Deacon Bauerschmidt said one of the encyclical’s strengths is that it addresses AI before society has fully reckoned with its consequences.

He applauded Pope Leo for being “pretty quick out of the starting gate” on the issue. Unlike Pope Leo XIII’s 1891 encyclical Rerum Novarum, which reflected on the social consequences of the Industrial Revolution, Pope Leo XIV is addressing a technological revolution that is still unfolding.

AI, Deacon Bauerschmidt said, is a “sophisticated tool” that is a “little tricky” because it can imitate human activities, particularly language, with remarkable effectiveness.

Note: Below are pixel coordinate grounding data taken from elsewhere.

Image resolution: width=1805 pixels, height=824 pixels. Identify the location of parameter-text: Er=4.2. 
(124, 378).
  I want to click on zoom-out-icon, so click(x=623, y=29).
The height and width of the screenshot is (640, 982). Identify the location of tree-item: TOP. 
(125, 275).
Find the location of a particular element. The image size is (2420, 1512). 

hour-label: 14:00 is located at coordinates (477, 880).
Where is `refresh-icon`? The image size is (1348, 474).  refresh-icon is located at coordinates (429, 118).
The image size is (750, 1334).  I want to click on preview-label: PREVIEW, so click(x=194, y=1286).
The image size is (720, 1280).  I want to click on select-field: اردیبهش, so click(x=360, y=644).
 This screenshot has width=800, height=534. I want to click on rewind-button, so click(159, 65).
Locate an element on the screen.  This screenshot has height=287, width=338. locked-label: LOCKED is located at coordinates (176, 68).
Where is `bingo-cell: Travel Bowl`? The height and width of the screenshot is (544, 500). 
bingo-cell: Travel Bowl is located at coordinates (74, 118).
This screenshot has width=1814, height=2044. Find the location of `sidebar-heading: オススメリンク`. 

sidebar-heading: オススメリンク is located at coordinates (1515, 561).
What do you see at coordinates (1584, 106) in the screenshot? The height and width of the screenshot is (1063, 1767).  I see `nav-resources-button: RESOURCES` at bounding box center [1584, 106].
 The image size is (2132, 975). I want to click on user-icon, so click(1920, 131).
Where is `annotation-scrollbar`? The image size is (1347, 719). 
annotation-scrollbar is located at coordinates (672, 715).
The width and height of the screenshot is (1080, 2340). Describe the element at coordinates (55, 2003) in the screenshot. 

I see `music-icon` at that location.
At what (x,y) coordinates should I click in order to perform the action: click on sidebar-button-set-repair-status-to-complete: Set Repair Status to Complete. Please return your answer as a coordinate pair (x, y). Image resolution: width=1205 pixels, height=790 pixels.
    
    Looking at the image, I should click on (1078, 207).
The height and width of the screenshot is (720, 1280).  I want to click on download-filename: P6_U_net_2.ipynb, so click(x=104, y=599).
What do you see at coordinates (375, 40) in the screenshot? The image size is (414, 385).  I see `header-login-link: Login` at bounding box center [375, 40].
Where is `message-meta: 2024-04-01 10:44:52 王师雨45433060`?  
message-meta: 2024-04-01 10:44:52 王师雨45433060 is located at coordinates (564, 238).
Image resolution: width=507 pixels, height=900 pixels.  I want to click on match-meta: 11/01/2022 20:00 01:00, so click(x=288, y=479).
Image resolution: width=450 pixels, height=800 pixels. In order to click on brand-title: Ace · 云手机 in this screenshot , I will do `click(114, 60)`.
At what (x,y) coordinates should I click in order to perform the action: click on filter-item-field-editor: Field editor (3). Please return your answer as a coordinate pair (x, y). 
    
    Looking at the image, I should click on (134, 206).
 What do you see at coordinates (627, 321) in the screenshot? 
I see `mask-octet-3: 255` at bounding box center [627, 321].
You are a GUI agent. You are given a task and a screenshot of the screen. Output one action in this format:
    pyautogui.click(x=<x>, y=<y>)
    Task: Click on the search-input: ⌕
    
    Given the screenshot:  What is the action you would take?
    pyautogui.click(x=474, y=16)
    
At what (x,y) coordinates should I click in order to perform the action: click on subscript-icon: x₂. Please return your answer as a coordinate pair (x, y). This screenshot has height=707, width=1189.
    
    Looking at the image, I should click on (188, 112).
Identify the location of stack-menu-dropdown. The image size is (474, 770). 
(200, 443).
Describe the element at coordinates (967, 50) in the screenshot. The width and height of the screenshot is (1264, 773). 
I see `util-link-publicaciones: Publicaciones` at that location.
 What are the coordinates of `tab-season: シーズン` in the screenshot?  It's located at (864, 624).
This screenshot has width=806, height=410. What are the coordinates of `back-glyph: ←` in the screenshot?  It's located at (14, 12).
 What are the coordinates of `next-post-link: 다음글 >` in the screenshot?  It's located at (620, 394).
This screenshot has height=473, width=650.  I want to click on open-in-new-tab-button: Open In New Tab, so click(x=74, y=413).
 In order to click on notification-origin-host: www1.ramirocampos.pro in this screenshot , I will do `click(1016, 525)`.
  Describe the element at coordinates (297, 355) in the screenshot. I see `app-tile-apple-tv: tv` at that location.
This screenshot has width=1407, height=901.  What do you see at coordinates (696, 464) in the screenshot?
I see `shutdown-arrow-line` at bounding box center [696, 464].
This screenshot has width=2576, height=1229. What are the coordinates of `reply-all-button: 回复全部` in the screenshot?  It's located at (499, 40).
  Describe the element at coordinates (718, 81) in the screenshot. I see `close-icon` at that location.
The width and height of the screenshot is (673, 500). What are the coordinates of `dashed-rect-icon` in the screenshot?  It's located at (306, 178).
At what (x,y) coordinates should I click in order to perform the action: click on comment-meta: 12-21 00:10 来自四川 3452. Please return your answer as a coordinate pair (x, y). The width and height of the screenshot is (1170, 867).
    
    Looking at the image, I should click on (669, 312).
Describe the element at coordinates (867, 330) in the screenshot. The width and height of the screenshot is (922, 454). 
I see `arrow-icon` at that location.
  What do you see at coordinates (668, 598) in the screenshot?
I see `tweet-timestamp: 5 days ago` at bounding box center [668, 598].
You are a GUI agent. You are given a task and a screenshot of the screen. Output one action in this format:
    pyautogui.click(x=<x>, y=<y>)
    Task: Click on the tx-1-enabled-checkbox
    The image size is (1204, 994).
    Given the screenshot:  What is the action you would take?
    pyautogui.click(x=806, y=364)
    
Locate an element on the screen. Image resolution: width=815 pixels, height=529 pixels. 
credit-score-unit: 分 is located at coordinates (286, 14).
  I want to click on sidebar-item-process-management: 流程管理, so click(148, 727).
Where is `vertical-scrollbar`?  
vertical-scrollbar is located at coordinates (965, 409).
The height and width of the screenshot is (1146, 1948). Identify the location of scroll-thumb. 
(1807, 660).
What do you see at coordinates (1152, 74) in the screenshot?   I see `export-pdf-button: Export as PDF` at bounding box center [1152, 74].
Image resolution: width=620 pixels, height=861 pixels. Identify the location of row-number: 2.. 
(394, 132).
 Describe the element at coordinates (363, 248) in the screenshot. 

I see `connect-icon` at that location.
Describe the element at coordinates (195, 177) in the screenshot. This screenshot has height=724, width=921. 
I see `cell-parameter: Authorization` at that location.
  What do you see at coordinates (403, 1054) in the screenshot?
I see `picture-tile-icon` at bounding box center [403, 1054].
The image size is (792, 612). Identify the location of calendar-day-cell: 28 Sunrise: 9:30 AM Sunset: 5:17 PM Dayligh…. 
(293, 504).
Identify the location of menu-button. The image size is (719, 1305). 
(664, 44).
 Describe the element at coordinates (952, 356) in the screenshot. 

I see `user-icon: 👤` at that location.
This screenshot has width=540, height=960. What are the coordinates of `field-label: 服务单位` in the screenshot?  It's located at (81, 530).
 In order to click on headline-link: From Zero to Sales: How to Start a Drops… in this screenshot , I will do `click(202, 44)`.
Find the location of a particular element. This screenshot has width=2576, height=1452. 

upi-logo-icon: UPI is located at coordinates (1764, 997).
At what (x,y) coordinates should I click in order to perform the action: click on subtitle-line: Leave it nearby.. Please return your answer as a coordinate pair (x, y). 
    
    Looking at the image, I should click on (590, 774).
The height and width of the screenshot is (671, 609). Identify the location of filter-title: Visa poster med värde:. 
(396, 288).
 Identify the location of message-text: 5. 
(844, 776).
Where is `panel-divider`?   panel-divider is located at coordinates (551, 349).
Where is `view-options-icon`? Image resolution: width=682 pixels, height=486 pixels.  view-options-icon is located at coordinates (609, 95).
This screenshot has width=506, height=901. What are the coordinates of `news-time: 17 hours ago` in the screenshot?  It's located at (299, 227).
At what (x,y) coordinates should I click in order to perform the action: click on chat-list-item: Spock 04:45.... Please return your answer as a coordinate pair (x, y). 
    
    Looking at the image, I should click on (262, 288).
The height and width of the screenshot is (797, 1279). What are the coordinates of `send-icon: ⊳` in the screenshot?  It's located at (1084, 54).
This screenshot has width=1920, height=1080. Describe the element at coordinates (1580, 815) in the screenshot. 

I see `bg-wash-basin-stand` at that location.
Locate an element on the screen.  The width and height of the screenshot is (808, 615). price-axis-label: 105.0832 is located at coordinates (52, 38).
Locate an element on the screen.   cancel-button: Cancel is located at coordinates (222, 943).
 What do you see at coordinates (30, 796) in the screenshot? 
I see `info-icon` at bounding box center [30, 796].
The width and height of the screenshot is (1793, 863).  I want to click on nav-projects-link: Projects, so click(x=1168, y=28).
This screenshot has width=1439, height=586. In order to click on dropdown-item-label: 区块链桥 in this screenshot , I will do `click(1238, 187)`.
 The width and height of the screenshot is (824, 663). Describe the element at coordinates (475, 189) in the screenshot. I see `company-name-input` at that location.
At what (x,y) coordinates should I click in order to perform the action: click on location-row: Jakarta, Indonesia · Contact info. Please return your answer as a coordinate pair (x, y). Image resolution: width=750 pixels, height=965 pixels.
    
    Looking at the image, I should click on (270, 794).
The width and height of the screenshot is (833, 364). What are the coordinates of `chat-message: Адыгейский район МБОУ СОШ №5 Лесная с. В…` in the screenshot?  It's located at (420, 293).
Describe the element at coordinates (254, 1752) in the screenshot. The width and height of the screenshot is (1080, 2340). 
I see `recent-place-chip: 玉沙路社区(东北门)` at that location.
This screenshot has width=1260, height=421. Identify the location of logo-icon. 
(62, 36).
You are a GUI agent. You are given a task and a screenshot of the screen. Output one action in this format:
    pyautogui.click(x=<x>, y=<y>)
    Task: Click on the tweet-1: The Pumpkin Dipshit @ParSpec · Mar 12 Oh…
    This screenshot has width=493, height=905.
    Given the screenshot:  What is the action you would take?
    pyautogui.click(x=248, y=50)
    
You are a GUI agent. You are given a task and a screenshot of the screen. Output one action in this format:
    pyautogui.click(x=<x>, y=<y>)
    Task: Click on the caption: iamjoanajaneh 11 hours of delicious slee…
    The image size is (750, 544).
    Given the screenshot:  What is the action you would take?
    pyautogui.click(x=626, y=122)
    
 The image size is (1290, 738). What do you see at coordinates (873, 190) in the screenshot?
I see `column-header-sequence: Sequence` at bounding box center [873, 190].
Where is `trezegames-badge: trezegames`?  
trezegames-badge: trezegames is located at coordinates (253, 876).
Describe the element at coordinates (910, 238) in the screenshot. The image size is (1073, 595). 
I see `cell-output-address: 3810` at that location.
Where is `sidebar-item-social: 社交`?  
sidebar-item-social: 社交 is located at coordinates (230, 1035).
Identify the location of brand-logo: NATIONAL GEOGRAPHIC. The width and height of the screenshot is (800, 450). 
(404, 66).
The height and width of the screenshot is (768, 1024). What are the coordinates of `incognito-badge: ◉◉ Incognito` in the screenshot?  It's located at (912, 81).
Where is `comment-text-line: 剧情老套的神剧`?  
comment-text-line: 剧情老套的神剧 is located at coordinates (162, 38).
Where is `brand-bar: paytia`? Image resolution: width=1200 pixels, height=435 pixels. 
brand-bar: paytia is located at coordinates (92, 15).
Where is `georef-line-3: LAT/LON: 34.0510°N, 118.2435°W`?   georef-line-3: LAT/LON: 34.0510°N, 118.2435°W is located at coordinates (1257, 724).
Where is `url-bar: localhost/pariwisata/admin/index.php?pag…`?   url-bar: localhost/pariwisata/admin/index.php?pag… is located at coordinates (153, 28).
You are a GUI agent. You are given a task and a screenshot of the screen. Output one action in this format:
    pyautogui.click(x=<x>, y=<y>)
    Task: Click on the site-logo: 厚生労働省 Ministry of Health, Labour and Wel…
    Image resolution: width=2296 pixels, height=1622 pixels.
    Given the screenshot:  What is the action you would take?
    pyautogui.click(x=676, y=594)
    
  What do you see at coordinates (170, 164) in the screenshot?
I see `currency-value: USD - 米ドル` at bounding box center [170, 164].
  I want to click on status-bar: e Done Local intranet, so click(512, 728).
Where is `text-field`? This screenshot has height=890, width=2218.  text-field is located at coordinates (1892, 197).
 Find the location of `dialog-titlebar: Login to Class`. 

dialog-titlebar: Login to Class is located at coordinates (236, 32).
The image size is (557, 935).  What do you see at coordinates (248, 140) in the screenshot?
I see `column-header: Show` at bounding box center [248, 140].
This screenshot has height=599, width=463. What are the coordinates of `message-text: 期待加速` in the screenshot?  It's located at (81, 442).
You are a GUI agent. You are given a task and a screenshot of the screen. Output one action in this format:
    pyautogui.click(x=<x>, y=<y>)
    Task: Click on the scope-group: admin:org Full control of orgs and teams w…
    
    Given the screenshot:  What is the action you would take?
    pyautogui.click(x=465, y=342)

“Chatting with one of these … is like chatting with a person,” Deacon Bauerschmidt said. “You can’t see these things as replacements of human beings. You can never have a real friendship or romantic relationship with one of these.They are not persons.”

The deacon noted that the pope also raises concerns about AI’s impact on employment, education and the environment. In schools, he said, educators “have no idea how to deal with this” because AI is already “woven into so many tools” students use.

Those questions are already being addressed in Catholic schools across the Archdiocese of Baltimore.

The schools embrace the responsible and ethical use of AI as a tool to help students become “thoughtful 21st-century learners and global citizens” who are “grounded in faith and respect for every person,” said School Sister of Notre Dame Patricia McCarron, superintendent of archdiocesan schools.

“Guided by Catholic social teaching, the Maryland Catholic Conference’s principles on artificial intelligence and Pope Leo XIV’s call to ensure that emerging technologies always serve the dignity of the human person, we recognize both the opportunities and responsibilities that accompany these tools,” Sister Patricia said in an email. “Generative AI can enhance learning, creativity and productivity when used appropriately, but it can never replace the relationships, moral formation, critical thinking and human judgment that are at the heart of Catholic education.”

Schools, she said, will “prioritize policies and practices that uphold human dignity, strengthen authentic relationships, support rather than diminish the value of human labor and promote the common good.”

Father Gerard Francik, pastor of Sacred Heart in Glyndon, said the pope also recognizes the positive possibilities AI offers when used responsibly.

“It is intelligent only as much as we feed it,” Father Francik said. “If we do it in a good way, it can be a great boon for us.”

In a letter to parishioners of the Archdiocese of Baltimore, Archbishop William E. Lori echoed the encyclical’s emphasis on keeping technological progress grounded in moral wisdom.

Drawing on the work of Catholic philosopher and theologian Bernard Lonergan, Archbishop Lori noted that human flourishing “depends upon our willingness to be attentive, intelligent, reasonable and responsible,” and that “intelligence alone is not wisdom.”

The archbishop wrote that while a machine can summarize information and identify patterns, “it cannot engage in moral self-transcendence. It cannot love. It cannot sacrifice. It cannot discern truth in the deepest human sense.” As Lonergan argued, “Authentic knowing requires more than calculation; it requires conversion-intellectual, moral and spiritual conversion.”

“That distinction matters enormously today,” Archbishop Lori said.

The pope’s encyclical, the archbishop added, warns that technological advances without moral responsibility “risks deepening exclusion and injustice rather than advancing authentic human development.”

At the same time, Archbishop Lori emphasized that the church “does not approach AI from a position of fear.” He pointed to the Maryland bishops’ pastoral letter, “The Face of Christ in a Digital Age,” which stated that “AI can become a tool” when it is “directed toward the common good” and must always “serve the person” and “never diminish or replace human dignity.”

Ultimately, the archbishop suggested that the greatest challenge posed by artificial intelligence is not technological but spiritual. Human beings create these tools, and “only human beings – guided by conscience, community and grace – can ensure technological progress remains truly human.”